▸ **Task objective**
For each line in the data below that has the word "Google", copy that line.

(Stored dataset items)
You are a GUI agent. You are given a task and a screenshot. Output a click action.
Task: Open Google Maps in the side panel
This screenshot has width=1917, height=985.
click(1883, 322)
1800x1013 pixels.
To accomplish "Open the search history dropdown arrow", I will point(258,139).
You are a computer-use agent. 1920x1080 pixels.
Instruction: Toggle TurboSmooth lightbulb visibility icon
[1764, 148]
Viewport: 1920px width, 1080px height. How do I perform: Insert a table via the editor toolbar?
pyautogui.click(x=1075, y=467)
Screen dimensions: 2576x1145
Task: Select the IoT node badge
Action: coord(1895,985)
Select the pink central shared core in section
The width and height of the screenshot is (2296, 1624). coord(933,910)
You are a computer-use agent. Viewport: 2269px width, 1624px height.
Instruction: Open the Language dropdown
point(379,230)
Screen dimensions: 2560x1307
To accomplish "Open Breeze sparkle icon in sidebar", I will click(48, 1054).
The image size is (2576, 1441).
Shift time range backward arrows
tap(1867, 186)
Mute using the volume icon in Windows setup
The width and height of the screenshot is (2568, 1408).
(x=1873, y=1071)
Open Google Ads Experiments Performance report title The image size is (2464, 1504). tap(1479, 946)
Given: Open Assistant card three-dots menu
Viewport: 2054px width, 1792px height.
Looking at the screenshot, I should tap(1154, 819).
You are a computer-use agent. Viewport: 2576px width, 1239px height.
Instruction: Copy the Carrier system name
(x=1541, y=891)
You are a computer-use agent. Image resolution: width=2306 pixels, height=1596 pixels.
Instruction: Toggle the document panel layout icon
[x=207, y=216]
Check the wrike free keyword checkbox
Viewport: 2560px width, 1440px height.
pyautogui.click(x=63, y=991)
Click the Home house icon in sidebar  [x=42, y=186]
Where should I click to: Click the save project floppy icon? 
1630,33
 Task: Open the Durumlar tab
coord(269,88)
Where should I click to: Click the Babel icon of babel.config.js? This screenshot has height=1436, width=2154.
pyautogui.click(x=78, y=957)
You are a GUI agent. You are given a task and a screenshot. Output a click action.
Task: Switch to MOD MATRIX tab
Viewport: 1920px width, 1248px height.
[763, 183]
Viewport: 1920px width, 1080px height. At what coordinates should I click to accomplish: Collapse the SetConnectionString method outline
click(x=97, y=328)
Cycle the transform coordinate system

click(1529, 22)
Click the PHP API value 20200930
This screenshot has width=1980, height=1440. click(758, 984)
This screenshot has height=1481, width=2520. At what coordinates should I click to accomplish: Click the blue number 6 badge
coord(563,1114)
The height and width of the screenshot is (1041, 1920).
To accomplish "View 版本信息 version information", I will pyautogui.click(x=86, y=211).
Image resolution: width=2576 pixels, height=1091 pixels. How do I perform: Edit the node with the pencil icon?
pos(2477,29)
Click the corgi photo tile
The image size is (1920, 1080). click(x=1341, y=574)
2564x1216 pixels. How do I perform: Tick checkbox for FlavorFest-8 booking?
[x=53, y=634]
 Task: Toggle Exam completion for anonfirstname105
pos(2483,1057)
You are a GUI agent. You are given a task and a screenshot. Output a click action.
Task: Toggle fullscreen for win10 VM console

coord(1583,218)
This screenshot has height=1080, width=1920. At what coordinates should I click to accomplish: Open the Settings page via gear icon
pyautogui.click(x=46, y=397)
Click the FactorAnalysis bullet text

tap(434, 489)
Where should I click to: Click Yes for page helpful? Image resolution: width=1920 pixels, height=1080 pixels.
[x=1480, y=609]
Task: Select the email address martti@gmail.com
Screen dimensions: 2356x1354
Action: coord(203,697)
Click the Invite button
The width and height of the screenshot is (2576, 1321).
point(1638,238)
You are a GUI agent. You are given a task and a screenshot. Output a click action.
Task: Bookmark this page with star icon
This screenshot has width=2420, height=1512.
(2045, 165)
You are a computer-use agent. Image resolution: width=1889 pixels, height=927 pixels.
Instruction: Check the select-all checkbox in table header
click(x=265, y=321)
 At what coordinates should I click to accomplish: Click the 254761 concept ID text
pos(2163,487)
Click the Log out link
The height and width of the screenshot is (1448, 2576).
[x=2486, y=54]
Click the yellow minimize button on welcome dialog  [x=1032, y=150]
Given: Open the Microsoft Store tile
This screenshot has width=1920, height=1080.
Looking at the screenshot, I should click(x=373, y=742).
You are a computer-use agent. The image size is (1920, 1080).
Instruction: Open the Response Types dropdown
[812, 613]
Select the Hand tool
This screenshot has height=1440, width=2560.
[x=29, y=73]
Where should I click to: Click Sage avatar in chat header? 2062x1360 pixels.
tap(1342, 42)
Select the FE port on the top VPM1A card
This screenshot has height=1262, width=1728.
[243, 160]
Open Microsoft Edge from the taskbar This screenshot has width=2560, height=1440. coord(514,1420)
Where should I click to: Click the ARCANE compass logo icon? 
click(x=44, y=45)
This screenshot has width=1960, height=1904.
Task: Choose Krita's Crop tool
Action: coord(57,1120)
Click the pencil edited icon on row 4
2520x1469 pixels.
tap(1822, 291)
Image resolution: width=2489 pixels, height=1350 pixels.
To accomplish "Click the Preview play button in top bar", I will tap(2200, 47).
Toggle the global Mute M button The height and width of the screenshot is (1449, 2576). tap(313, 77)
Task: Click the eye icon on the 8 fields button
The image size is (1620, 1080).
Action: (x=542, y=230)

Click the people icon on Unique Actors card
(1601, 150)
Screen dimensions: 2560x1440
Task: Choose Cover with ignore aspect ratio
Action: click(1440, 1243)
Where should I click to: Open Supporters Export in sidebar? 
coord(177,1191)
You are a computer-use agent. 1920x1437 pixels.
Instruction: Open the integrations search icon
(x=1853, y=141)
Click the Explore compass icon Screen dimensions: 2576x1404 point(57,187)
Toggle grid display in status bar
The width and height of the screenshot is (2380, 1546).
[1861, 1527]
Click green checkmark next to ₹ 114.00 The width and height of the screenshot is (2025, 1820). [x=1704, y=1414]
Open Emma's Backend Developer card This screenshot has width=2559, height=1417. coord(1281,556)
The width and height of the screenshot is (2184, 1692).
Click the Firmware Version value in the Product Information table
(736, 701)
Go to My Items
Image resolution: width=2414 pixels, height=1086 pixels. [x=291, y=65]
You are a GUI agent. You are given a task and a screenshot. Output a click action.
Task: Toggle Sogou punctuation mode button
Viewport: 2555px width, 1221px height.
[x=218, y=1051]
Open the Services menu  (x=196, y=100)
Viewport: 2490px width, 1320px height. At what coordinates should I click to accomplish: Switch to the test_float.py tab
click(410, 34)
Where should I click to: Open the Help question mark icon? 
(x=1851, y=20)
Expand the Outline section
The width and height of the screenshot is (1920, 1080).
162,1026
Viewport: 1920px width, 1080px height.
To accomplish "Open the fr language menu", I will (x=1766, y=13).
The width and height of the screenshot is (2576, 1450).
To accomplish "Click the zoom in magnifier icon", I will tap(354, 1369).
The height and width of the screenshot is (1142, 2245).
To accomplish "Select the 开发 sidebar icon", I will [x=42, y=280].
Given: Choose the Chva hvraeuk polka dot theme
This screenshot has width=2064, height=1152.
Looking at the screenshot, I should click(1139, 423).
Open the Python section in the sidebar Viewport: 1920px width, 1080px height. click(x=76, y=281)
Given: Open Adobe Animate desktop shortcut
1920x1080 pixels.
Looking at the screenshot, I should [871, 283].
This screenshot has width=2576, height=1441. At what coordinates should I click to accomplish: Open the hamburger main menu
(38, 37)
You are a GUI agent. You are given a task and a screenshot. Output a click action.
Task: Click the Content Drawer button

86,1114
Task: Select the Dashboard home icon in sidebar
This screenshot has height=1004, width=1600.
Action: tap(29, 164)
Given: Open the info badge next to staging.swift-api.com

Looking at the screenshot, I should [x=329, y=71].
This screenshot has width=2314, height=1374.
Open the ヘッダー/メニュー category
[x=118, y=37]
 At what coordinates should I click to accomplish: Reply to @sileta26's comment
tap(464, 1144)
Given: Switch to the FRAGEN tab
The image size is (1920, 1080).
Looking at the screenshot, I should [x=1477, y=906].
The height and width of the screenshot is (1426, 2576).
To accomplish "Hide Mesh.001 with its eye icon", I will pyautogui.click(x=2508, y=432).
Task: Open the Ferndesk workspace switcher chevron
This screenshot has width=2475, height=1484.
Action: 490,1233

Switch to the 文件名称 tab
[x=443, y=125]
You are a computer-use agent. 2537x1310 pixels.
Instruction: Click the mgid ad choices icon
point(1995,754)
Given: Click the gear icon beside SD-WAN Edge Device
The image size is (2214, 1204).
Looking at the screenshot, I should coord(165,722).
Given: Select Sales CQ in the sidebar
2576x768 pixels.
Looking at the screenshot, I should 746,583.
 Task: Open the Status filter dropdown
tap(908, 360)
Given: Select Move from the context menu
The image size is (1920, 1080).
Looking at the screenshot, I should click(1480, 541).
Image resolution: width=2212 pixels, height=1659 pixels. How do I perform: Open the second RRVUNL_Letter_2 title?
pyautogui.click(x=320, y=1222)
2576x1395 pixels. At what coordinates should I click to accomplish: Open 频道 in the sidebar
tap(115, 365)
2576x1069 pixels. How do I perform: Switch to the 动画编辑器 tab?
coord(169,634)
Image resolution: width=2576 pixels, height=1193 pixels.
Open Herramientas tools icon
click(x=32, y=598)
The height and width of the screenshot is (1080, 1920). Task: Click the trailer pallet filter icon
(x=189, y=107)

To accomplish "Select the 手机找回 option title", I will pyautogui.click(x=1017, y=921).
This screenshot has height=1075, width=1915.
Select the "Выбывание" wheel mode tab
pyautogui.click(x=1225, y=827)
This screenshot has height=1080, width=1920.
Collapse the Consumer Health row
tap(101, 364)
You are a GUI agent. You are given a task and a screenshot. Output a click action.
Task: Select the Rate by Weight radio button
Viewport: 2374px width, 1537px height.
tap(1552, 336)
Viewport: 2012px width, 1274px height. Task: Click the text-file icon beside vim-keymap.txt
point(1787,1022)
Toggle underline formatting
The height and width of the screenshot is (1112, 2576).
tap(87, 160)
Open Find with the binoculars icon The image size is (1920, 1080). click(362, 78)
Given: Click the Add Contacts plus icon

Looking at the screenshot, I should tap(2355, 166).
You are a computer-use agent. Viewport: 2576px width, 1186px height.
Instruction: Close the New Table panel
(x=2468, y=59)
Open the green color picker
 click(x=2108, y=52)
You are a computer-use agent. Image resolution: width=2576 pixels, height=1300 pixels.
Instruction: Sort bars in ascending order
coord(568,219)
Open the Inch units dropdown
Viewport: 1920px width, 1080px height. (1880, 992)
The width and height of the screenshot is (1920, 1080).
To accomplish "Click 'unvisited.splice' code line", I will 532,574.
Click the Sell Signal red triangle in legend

▸ **Answer to this problem**
Task: Open Google Maps in the side panel
Open Google Ads Experiments Performance report title The image size is (2464, 1504). tap(1479, 946)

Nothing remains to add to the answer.